***** Recorded data *****

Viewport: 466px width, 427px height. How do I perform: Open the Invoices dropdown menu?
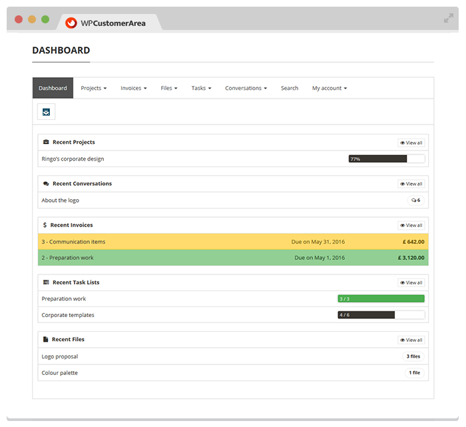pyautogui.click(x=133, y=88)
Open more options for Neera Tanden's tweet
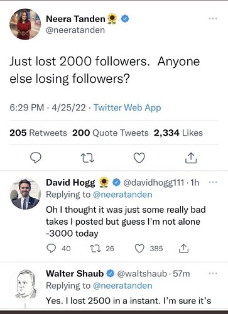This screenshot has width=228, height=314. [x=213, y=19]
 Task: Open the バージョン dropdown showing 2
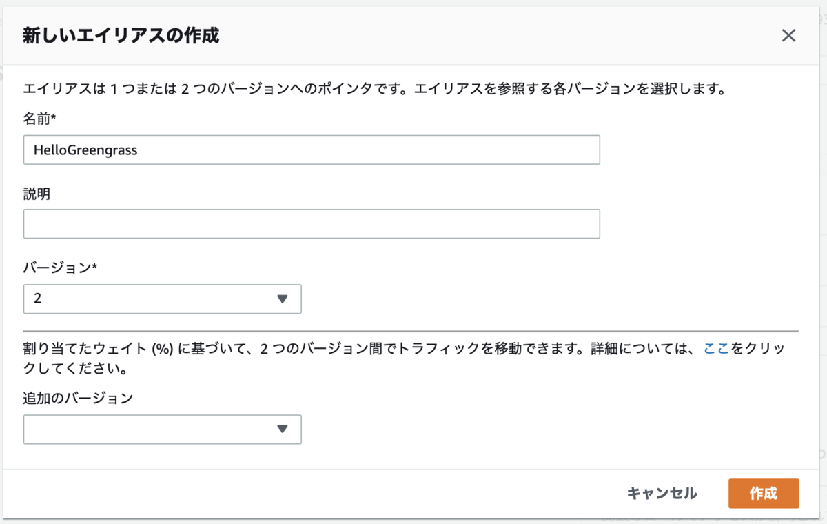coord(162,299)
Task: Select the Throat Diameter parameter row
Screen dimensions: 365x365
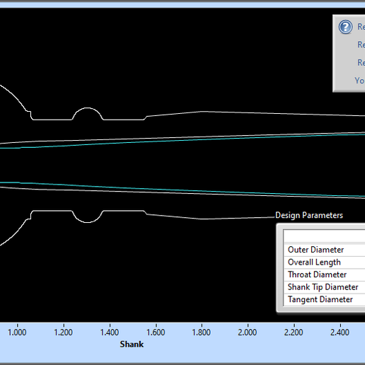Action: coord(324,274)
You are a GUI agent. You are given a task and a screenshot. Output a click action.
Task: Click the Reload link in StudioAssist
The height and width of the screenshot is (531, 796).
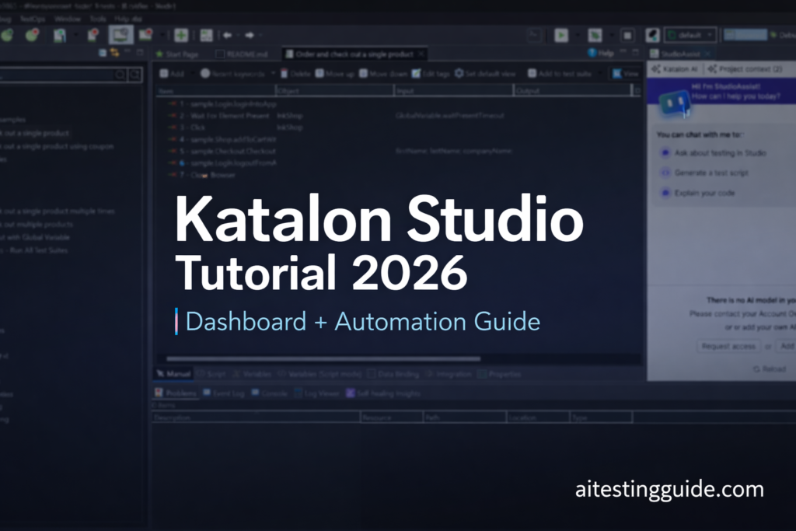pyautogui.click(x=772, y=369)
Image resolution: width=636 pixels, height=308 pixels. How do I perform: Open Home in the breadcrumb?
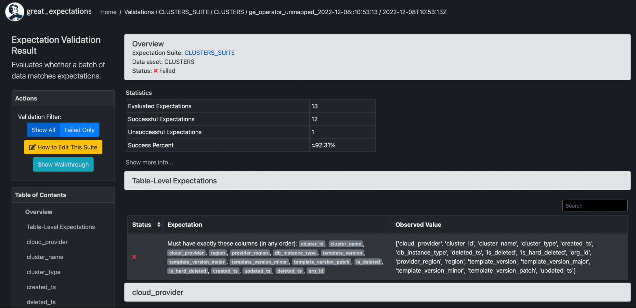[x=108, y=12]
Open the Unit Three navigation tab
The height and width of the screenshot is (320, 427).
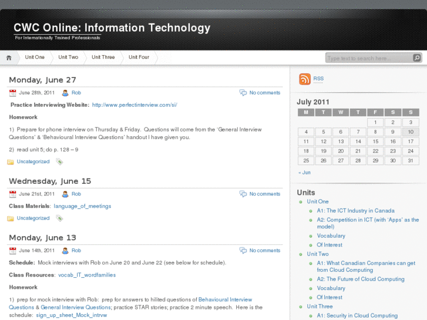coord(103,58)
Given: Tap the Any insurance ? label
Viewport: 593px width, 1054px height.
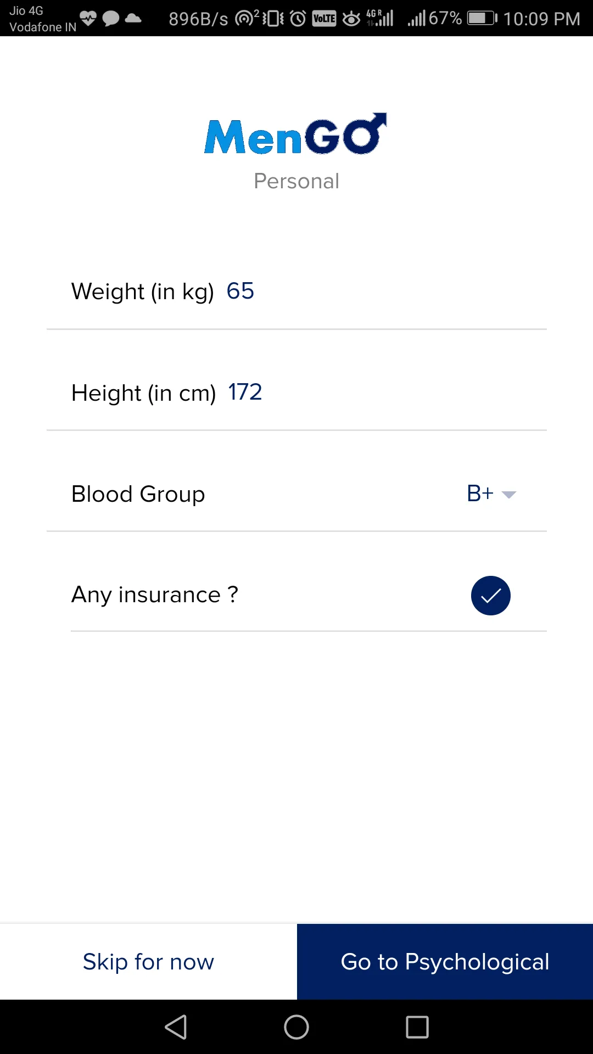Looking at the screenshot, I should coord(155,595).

*****

Output the records exactly, pictures excluded.

Reply
Viewport: 466px width, 427px height. How do I perform: Open the Invoices dropdown menu?
pyautogui.click(x=133, y=88)
Open more options for Neera Tanden's tweet
This screenshot has width=228, height=314. [x=213, y=19]
 Task: Open the バージョン dropdown showing 2
coord(162,299)
Task: Select the Throat Diameter parameter row
Screen dimensions: 365x365
Action: coord(324,274)
You are a GUI agent. You are given a task and a screenshot. Output a click action.
Task: Click the Reload link in StudioAssist
The height and width of the screenshot is (531, 796).
pyautogui.click(x=772, y=369)
Image resolution: width=636 pixels, height=308 pixels. How do I perform: Open Home in the breadcrumb?
[x=108, y=12]
Open the Unit Three navigation tab
The height and width of the screenshot is (320, 427).
coord(103,58)
Given: Tap the Any insurance ? label
Viewport: 593px width, 1054px height.
Looking at the screenshot, I should coord(155,595).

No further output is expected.